Now, enough with the criticism. The work may be a little overhyped by the press, but there are in fact some extremely cool and surprising things about it. And clearly, a large amount of challenging engineering work and partnership building must have gone into making this happen.
- Trained entirely through self-play: The bot does not need any training data. It does not learn from human demonstrations either. It starts out completely random and keeps playing against itself. While this technique is nothing new, it is surprising (at least to me) that the bot learns techniques that human players are also known to use, as suggested by comments (here and here). I don’t know enough about the DotA 2 to judge this, but I think it’s extremely cool. There may be other techniques the bot has learned but humans are not even aware of. This is similar to what we’ve seen with AlphaGo, where human players started to learn from its unintuitive moves and adjusted their own game play. (Update: It has been confirmed that certain techniques were hardcoded, so it is unclear what exactly is learned)

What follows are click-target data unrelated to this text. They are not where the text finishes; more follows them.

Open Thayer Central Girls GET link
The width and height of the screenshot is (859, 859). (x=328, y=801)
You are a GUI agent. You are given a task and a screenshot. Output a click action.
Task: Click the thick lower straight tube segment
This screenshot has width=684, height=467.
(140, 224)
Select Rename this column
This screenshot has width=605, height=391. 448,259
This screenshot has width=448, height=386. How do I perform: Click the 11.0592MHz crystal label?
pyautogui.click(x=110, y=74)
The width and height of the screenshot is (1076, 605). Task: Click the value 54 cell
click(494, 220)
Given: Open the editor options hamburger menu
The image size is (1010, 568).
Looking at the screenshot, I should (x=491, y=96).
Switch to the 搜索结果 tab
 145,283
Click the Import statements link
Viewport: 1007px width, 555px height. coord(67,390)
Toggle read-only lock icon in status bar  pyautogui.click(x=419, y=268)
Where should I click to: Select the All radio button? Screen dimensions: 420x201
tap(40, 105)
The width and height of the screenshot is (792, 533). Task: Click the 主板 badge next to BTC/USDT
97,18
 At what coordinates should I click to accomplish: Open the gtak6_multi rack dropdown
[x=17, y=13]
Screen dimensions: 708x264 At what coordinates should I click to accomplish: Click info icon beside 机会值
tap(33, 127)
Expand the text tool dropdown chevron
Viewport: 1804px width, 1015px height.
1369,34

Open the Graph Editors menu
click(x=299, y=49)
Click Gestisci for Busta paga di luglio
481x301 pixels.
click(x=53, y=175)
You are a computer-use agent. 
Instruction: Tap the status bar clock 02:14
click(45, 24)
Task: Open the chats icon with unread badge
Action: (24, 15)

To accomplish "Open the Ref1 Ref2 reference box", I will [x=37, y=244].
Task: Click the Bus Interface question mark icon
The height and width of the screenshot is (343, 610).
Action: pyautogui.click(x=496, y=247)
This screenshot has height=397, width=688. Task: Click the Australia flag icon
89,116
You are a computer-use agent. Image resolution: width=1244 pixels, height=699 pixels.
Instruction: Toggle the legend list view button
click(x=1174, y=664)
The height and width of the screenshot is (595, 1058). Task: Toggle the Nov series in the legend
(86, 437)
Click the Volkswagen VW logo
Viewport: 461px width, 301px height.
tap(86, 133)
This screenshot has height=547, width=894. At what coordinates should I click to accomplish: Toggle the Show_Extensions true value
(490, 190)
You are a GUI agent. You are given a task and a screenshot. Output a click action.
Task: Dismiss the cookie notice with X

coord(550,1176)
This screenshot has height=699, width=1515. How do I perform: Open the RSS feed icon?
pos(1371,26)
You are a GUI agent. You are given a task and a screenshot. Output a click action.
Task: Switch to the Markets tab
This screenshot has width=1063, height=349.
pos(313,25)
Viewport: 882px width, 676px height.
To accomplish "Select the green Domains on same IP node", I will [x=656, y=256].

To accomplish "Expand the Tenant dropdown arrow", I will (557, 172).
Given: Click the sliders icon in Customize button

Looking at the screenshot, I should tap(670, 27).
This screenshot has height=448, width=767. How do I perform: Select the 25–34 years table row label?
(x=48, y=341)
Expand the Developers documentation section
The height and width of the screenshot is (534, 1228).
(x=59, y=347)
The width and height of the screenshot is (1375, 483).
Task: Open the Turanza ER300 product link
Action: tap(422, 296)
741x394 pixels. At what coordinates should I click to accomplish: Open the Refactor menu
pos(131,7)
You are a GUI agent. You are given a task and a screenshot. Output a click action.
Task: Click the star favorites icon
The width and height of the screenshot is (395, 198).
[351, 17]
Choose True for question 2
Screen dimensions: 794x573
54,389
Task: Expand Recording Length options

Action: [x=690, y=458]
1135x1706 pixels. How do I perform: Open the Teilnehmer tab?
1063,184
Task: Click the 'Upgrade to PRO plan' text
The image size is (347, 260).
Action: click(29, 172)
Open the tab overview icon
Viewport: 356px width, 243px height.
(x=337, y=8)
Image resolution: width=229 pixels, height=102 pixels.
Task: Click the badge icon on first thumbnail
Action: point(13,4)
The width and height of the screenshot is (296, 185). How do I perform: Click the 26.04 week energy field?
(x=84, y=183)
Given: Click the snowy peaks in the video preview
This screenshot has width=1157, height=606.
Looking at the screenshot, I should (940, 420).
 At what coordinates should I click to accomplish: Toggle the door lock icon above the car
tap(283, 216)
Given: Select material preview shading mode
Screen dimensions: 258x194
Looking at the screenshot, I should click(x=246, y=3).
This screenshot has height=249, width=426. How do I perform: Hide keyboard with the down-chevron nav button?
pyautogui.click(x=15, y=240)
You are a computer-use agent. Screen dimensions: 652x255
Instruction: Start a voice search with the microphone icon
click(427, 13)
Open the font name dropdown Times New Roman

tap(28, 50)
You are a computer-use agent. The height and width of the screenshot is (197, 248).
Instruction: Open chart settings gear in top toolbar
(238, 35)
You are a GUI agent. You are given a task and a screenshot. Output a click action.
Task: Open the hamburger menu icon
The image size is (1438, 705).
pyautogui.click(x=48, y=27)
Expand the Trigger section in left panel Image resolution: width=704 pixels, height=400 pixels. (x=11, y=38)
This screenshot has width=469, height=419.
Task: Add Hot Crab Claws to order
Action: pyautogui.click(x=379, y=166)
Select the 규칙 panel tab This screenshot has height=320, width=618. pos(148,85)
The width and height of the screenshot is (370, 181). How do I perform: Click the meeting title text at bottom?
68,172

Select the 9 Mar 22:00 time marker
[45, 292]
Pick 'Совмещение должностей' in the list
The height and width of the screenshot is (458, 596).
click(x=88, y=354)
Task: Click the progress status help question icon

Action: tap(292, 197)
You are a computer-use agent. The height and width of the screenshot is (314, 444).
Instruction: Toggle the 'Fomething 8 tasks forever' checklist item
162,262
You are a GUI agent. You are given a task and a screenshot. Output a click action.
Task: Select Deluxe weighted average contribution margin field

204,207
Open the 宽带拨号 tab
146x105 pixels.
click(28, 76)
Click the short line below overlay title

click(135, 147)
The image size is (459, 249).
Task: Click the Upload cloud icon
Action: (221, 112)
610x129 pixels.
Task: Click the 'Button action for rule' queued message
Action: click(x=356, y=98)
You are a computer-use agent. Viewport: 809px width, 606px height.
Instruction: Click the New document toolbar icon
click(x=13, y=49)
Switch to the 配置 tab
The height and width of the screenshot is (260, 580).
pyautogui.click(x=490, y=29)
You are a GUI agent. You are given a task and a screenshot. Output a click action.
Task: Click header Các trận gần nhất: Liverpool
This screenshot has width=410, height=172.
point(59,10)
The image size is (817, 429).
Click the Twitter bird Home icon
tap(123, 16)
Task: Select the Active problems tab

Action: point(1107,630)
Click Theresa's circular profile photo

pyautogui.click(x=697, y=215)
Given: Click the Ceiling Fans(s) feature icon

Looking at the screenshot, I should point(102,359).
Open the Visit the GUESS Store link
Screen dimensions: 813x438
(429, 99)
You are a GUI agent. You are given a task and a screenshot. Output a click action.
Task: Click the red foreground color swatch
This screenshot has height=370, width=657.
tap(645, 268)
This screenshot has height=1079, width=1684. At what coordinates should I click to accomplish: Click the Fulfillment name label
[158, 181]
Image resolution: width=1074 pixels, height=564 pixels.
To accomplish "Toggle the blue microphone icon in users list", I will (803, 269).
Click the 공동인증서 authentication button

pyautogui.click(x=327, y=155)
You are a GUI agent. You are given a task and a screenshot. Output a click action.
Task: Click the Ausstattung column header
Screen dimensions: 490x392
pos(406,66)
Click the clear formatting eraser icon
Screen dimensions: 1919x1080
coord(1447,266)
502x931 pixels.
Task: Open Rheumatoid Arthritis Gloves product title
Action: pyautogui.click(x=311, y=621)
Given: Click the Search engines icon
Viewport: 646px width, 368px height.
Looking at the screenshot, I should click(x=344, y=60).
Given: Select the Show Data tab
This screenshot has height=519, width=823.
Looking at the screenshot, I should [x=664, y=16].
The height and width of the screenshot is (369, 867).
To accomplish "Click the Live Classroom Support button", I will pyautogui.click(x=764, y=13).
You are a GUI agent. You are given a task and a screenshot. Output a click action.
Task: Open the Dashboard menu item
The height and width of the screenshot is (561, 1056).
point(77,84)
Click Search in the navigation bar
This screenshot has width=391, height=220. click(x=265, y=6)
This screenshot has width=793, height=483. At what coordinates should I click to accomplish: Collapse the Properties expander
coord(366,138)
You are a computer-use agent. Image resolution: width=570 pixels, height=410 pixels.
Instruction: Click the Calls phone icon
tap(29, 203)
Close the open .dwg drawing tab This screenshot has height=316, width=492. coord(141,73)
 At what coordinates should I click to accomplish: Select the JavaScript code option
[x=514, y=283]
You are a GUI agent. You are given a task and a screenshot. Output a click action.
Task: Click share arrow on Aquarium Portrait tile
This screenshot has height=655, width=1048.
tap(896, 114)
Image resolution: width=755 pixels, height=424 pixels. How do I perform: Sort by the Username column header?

- A major step for AI + eSports: Having challenging environments, such as DotA 2 and Starcraft 2, to test new AI techniques on is extremely important. If we can convince the eSports community and game publishers that we can provide value by applying AI techniques to games, we can expect a lot of support in return, and this may result in much faster AI progress.
- Partially Observable environments: While the details of how OpenAI researchers handled this with the API are unclear, a human player only sees what’s on the screen and may have a restricted set of view e.g. uphill. This means, unlike with games like Go or Chess or Atari (and more like Poker) we are in a partially observable environment – we don’t have access to full information about the current game state. Such problems are typically much harder to solve and an active area of research where progress is severely needed. That being said, it is unclear how much partial observability in a 1v1 DotA 2 match really matters – there isn’t too much to strategize about.
Above all, I’m very excited to read OpenAI’s technical report of what actually went into building this.
Thanks to @smerity for useful feedback, suggestions, and DotA knowledge.